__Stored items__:

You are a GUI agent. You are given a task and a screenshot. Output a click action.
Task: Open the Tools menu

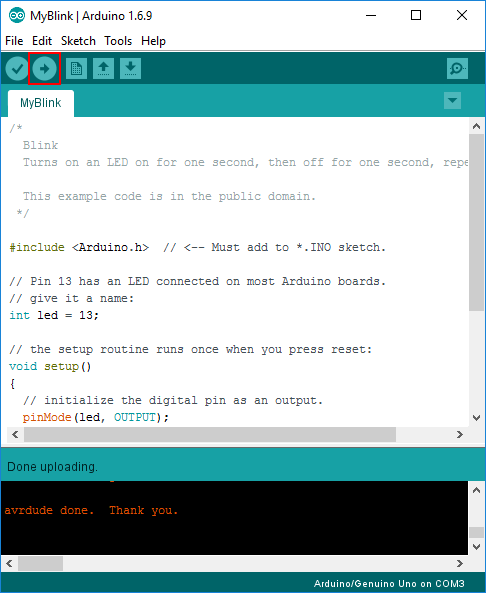coord(118,40)
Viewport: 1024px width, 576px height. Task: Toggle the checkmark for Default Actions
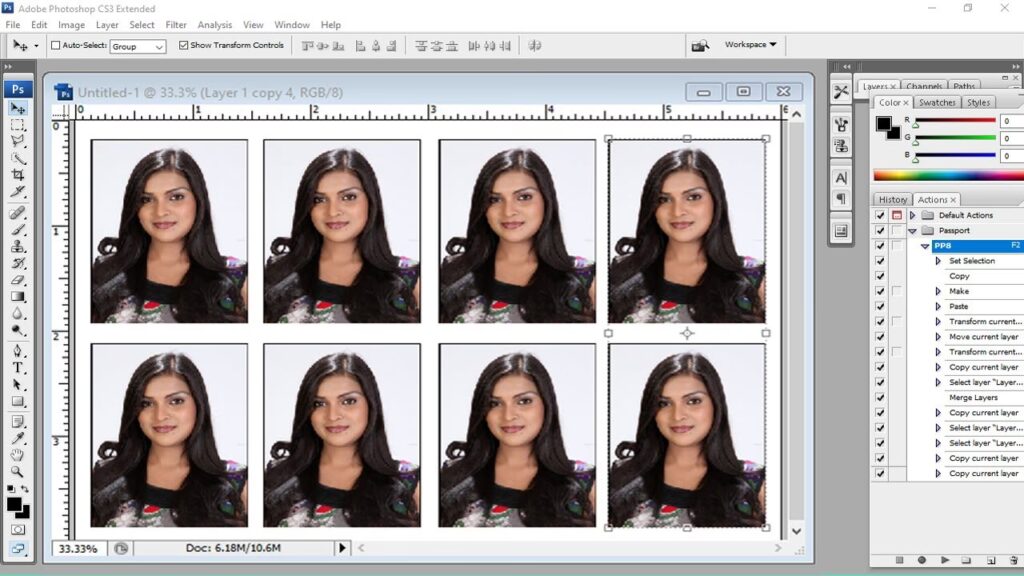(880, 215)
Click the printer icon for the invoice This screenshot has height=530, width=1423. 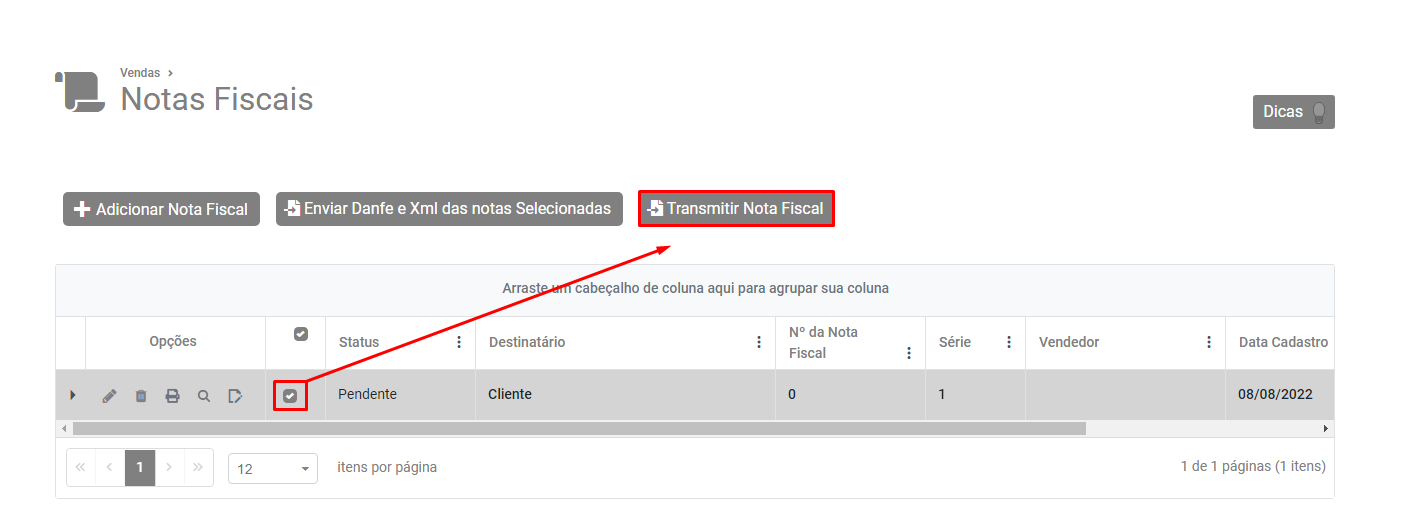click(x=172, y=396)
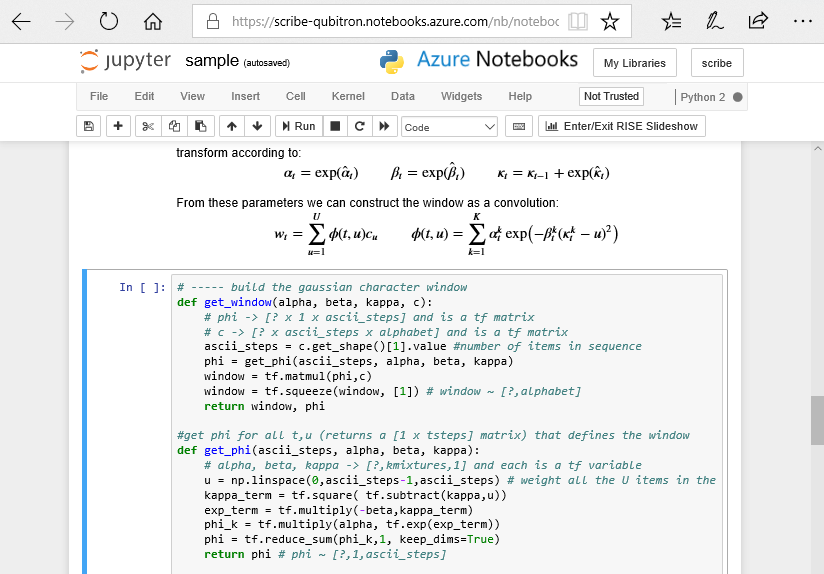The height and width of the screenshot is (574, 824).
Task: Restart kernel and run all fast-forward icon
Action: click(384, 126)
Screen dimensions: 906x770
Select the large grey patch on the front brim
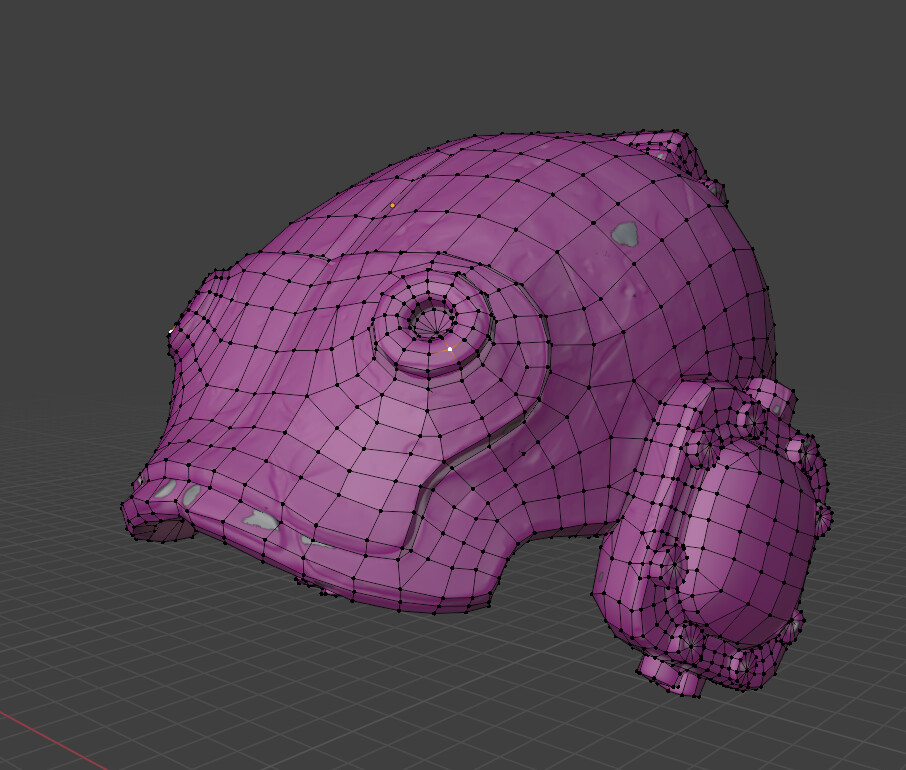pyautogui.click(x=263, y=519)
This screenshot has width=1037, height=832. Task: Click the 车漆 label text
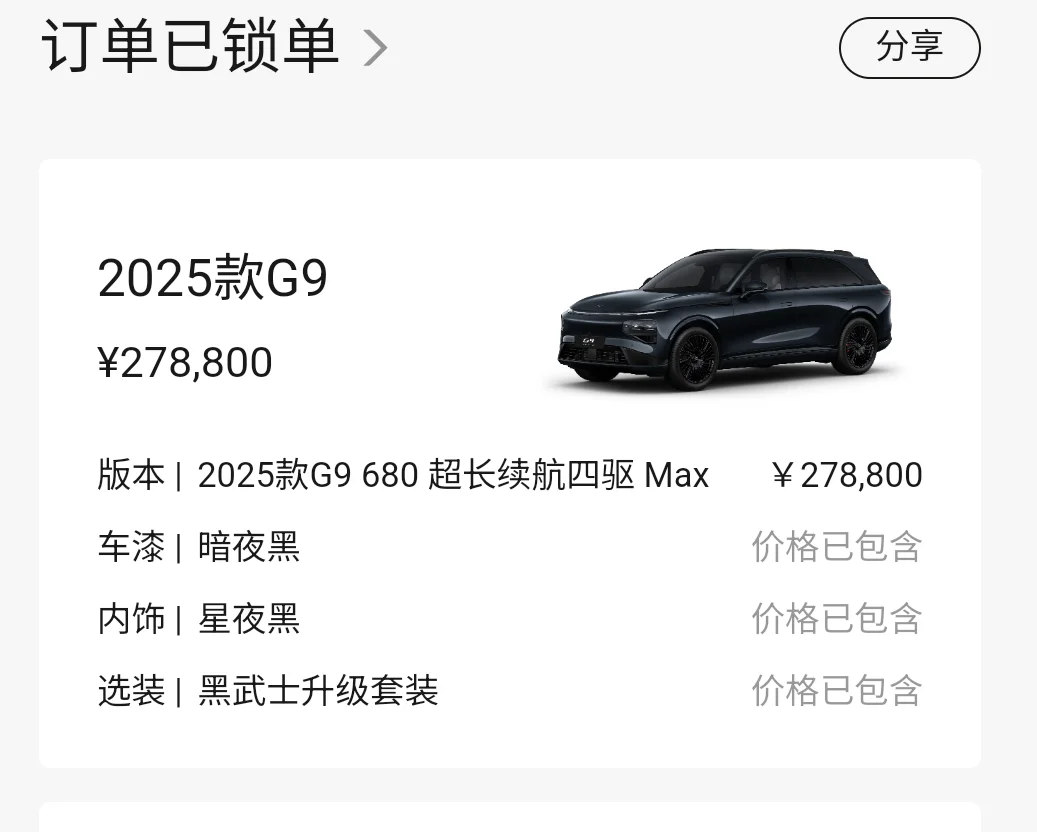tap(131, 547)
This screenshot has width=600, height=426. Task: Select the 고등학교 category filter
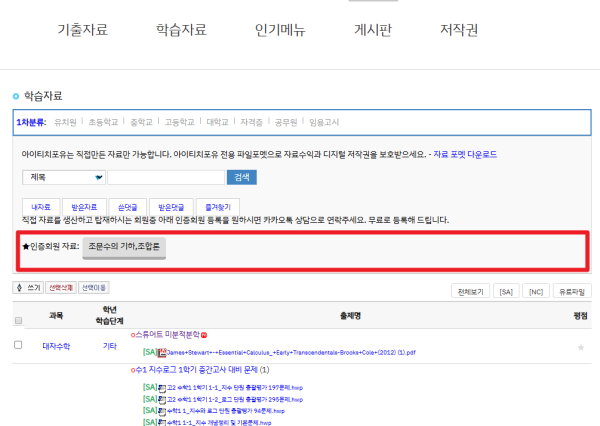(179, 122)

__Prompt__: Reproduce the lines above, exactly and exclusively, from the line containing "Select the large grey patch on the front brim" down to the last line, both included; pictures are not part of the copy.

__Exercise result__:
Select the large grey patch on the front brim
pyautogui.click(x=263, y=519)
This screenshot has width=1037, height=832. Task: Click the 车漆 label text
tap(131, 547)
This screenshot has width=600, height=426. Task: Select the 고등학교 category filter
(179, 122)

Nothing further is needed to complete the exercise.